**Provided data**.
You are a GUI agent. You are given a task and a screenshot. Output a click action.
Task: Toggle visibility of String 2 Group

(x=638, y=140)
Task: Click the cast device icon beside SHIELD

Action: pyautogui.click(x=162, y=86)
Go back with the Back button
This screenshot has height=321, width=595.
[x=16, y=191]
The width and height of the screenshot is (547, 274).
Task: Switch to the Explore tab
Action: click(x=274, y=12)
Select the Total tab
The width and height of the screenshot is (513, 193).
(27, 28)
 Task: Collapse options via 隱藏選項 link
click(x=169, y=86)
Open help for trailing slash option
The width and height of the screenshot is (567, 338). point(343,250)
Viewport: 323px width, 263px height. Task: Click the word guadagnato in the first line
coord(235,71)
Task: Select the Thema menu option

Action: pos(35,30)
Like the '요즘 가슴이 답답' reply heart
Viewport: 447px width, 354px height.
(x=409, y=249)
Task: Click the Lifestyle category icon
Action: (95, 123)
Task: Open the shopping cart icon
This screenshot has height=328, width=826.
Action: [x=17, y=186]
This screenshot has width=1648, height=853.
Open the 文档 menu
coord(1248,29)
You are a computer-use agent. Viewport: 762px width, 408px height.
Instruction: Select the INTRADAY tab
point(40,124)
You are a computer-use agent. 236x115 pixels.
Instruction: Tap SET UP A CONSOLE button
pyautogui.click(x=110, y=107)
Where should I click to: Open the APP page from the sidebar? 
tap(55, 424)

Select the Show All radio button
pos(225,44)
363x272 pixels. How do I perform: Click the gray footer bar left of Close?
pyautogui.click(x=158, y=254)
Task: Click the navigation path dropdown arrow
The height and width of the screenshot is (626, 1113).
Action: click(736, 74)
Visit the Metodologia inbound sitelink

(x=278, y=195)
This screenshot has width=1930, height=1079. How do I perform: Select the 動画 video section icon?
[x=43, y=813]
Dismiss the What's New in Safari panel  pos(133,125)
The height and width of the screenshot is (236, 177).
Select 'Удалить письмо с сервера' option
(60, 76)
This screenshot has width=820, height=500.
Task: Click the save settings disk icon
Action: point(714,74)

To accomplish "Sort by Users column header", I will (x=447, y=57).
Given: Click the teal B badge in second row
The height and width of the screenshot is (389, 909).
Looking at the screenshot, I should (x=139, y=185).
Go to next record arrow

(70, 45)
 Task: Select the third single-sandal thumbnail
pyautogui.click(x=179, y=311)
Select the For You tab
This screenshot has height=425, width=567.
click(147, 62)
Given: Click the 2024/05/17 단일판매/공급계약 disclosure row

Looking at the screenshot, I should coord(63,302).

**What you will do**. Find each line in the listing above that contains the word "pixels", and copy those lines out in full.

**Reply to the exercise**.
You are a computer-use agent. 236x115 pixels.
363x272 pixels. How do I perform: Click the gray footer bar left of Close?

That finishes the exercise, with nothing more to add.